Fine pédagogue, Zab Maboungou souligne 30 ans de chorégraphies et autant d’années de lutte pour faire reconnaître sa compagnie par le gouvernement québécois.
«Tout ce qui se trouve dans les locaux, nous l’avons fait de nos propres mains», s’exclame fièrement Zab Maboungou en nous accueillant dans ses studios sur le boulevard Saint-Laurent. Pleine de fougue, elle vient tout juste de revenir du Festival Arts Everywhere, à Guelph, en Ontario, où elle a présenté son œuvre Wamunzo.
D’origine congolaise et française, la professeure donne des cours de danse contemporaine africaine dans ce local depuis les années 1980. Sa technique Lokéto, inspirée entre autres des répertoires de l’Afrique centrale, met l’accent sur l’ancrage du bassin et des jambes. «Le haut se déploie sur la force du bas du corps», résume-t-elle. Ouvertes à tous, les leçons s’adressent aux personnes qui cherchent à peaufiner leur mobilité pour s’adonner à la danse, aux arts martiaux ou à tout autre sport.
La chorégraphe d’une vingtaine de pièces a fait de l’inclusion des artistes issus des minorités culturelles son cheval de bataille. «L’art de Nyata Nyata était considéré comme traditionnel, parce que les institutions publiques ne voyaient pas comment je pouvais faire de la danse contemporaine avec des tambours africains. Il a fallu se battre pour entrer dans les institutions», déclare-t-elle.
«Je ne sais pas comment on peut penser que je suis si exotique, parce que sans l’Afrique, je ne vois pas ce que l’Amérique serait. Le continent s’est bâti sur le travail des Noirs, et la musique moderne, sur la musique africaine. La controverse SLAV/Kanata a soulevé le problème : cette culture est là depuis longtemps, mais demeure totalement ignorée.» –Zab Maboungou, danseuse, chorégraphe et fondatrice de Nyata Nyata.
Ses efforts ont été fructueux. Zab Maboungou est la première chorégraphe et danseuse d’origine africaine à recevoir des bourses des Conseils des arts du Canada et du Québec. De plus, le ministère du Patrimoine canadien finance un programme de formation en danse africaine, l’un des seuls du genre en Amérique du Nord.
Parents pauvres du spectacle
En 2015, l’artiste est aussi devenue la première lauréate du Prix de la diversité culturelle en danse décerné par le Conseil des arts de Montréal (CAM). Une distinction a toujours, selon elle, une dimension d’exclusion: «C’est de la politique. Ce sont finalement toujours les Québécois blancs qui reconnaissent la diversité, déplore-t-elle. Il faudrait donner le Grand Prix de la danse à un membre d’une minorité culturelle pour montrer une véritable intégration.»
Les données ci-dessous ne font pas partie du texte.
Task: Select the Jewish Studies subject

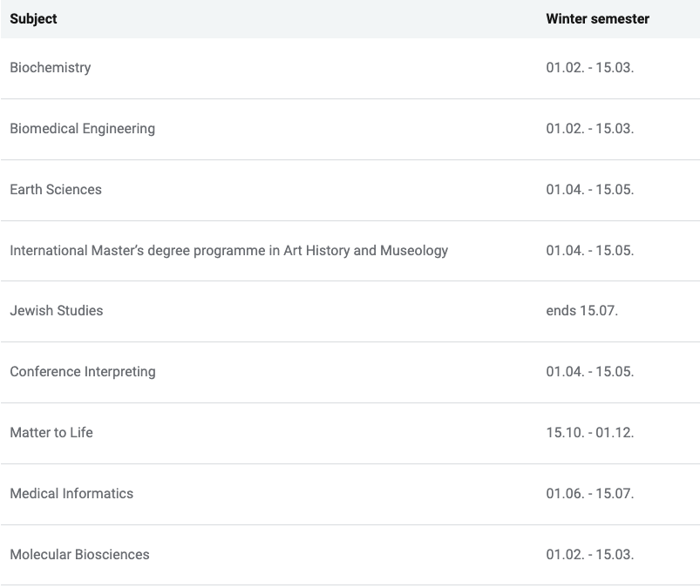Action: pyautogui.click(x=57, y=311)
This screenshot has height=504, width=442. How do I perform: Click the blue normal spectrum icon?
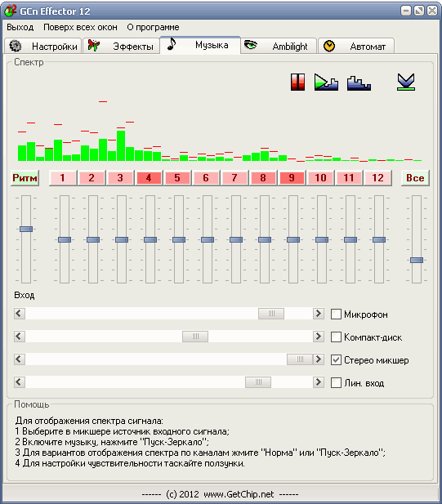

Malgré sa renommée internationale, Nyata Nyata demeure l’une des troupes de danse les moins subventionnées par le Conseil des arts et lettres du Québec (CALQ). D’autres organismes artistiques connaissent les mêmes difficultés avec l’institution.
Selon un communiqué, Teesri Duniya Theatre et Festival Accès Asie ont vu leurs demandes refusées à 100 %, alors que Sinha Danse a vu son financement réduit de 25 % à 50 %. Le Black Theatre Workshop n’a quant à lui pas vu son enveloppe augmenter. Plusieurs des signataires disent ne plus prendre la peine de déposer une candidature à la suite de nombreux refus.
En réponse aux déclarations des artistes, l’organisation a indiqué dans un communiqué que «56 % des organismes identifiés à la diversité ont connu une hausse de leur subvention ou ont obtenu un premier soutien pour accomplir leur mission. Ce ratio est supérieur à celui (44 %) de l’ensemble du bassin d’organismes évalués».
Le CALQ a précédemment publié un plan d’action pour la diversité culturelle qui s’échelonne de 2016 à 2019. Il soutient dans un premier bilan, en novembre dernier, que «16 % des membres des comités et jurys sont maintenant issus de la diversité culturelle».
Zab Maboungou espère que sa compagnie et son désir de transmettre la danse sous toutes les couleurs lui survivra. «Il faut inclure cette éducation dans le développement du Québec, car il n’existe pas de meilleur avancement pour une société que la découverte de différentes façons de se mouvoir, d’être, et d’aimer», estime-t-elle.